## Random Forest Classifier
Use Case: Classification problems (e.g., spam detection, stock movement: up/down)

Scaling:  Not required (tree-based models are scale-invariant)

Loss/Score Functions: Accuracy, F1-score, ROC-AUC, Log Loss (probabilistic)

In [None]:
from sklearn.ensemble import RandomForestClassifier
from sklearn.metrics import accuracy_score, f1_score, roc_auc_score, log_loss
from sklearn.model_selection import train_test_split
from sklearn.datasets import make_classification

# Generate sample data
X, y = make_classification(n_samples=1000, n_features=10, n_informative=5, random_state=42)

# Train-test split
X_train, X_test, y_train, y_test = train_test_split(X, y, test_size=0.2, random_state=42)

# Model
clf = RandomForestClassifier(
    n_estimators=100,        # number of trees
    max_depth=None,          # depth of each tree
    min_samples_split=2,     # min samples to split an internal node
    min_samples_leaf=1,      # min samples at a leaf
    max_features='sqrt',     # number of features to consider at each split
    random_state=42
)
clf.fit(X_train, y_train)
y_pred = clf.predict(X_test)
y_proba = clf.predict_proba(X_test)

# Evaluation
print(f"Accuracy: {accuracy_score(y_test, y_pred):.4f}")
print(f"F1 Score: {f1_score(y_test, y_pred):.4f}")
print(f"ROC AUC: {roc_auc_score(y_test, y_proba[:,1]):.4f}")
print(f"Log Loss: {log_loss(y_test, y_proba):.4f}")
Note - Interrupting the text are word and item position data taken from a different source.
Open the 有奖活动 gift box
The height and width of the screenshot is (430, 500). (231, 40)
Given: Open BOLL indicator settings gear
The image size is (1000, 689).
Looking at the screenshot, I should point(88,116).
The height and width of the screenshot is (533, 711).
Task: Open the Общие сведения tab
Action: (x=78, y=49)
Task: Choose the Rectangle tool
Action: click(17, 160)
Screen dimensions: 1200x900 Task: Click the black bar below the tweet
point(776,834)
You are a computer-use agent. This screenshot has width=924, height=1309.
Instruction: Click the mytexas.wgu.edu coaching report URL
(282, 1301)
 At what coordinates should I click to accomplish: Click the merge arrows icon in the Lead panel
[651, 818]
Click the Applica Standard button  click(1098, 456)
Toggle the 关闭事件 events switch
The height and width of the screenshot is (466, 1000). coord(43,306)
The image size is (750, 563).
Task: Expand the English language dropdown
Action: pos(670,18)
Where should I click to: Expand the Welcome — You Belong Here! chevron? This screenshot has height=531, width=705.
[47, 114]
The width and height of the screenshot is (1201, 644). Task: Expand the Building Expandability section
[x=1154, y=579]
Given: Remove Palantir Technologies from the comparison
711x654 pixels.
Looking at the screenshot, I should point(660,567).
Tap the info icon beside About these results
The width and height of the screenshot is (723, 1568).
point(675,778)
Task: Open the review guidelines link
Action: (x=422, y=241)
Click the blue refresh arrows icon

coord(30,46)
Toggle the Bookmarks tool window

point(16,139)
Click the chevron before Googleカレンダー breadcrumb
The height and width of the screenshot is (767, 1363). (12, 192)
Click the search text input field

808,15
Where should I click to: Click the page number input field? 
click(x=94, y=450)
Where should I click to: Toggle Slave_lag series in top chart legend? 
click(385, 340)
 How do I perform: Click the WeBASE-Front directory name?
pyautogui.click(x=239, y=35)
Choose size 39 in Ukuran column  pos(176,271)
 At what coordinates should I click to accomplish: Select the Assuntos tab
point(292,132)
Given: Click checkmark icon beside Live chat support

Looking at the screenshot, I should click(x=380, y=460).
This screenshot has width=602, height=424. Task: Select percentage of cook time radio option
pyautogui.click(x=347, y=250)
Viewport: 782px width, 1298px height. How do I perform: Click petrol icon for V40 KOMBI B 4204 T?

## Random Forest Regressor
Use Case: Regression problems (e.g., stock price prediction, house prices)

Scaling:  Not required

Loss/Score Functions: MSE, RMSE, MAE, R²

In [None]:
from sklearn.ensemble import RandomForestRegressor
from sklearn.metrics import mean_squared_error, mean_absolute_error, r2_score
from sklearn.datasets import make_regression

# Generate sample regression data
X, y = make_regression(n_samples=1000, n_features=10, noise=0.3, random_state=42)

# Split
X_train, X_test, y_train, y_test = train_test_split(X, y, test_size=0.2, random_state=42)

# Model
reg = RandomForestRegressor(
    n_estimators=100,
    max_depth=None,
    min_samples_split=2,
    min_samples_leaf=1,
    max_features='sqrt',
    random_state=42
)
reg.fit(X_train, y_train)
y_pred = reg.predict(X_test)

# Evaluation
mse = mean_squared_error(y_test, y_pred)
rmse = mse ** 0.5
mae = mean_absolute_error(y_test, y_pred)
r2 = r2_score(y_test, y_pred)

print(f"MSE: {mse:.4f}, RMSE: {rmse:.4f}, MAE: {mae:.4f}, R²: {r2:.4f}")


## 
Parameter	Meaning

n_estimators	Number of trees in the forest

max_depth	Maximum depth of each tree

min_samples_split	Minimum samples required to split an internal node

min_samples_leaf	Minimum samples at a leaf node

max_features	Number of features to consider when looking for best split

random_state	Ensures reproducibility

## Random Forest Classifier – GridSearchCV

Parameters we're tuning:
n_estimators: Number of trees

max_depth: Max depth of tree

min_samples_split: Minimum number of samples to split a node

min_samples_leaf: Minimum number of samples at a leaf node

In [None]:
from sklearn.ensemble import RandomForestClassifier
from sklearn.model_selection import GridSearchCV
from sklearn.datasets import make_classification
from sklearn.model_selection import train_test_split
from sklearn.metrics import classification_report

# Dataset
X, y = make_classification(n_samples=1000, n_features=10, random_state=42)
X_train, X_test, y_train, y_test = train_test_split(X, y, test_size=0.2, random_state=42)

# Model
clf = RandomForestClassifier(random_state=42)

# Grid
param_grid = {
    'n_estimators': [50, 100],
    'max_depth': [None, 10, 20],
    'min_samples_split': [2, 5],
    'min_samples_leaf': [1, 2]
}

# Grid Search
grid_clf = GridSearchCV(clf, param_grid, cv=5, scoring='accuracy', n_jobs=-1)
grid_clf.fit(X_train, y_train)

# Best parameters
print("Best parameters:", grid_clf.best_params_)

# Final evaluation
y_pred = grid_clf.predict(X_test)
print(classification_report(y_test, y_pred))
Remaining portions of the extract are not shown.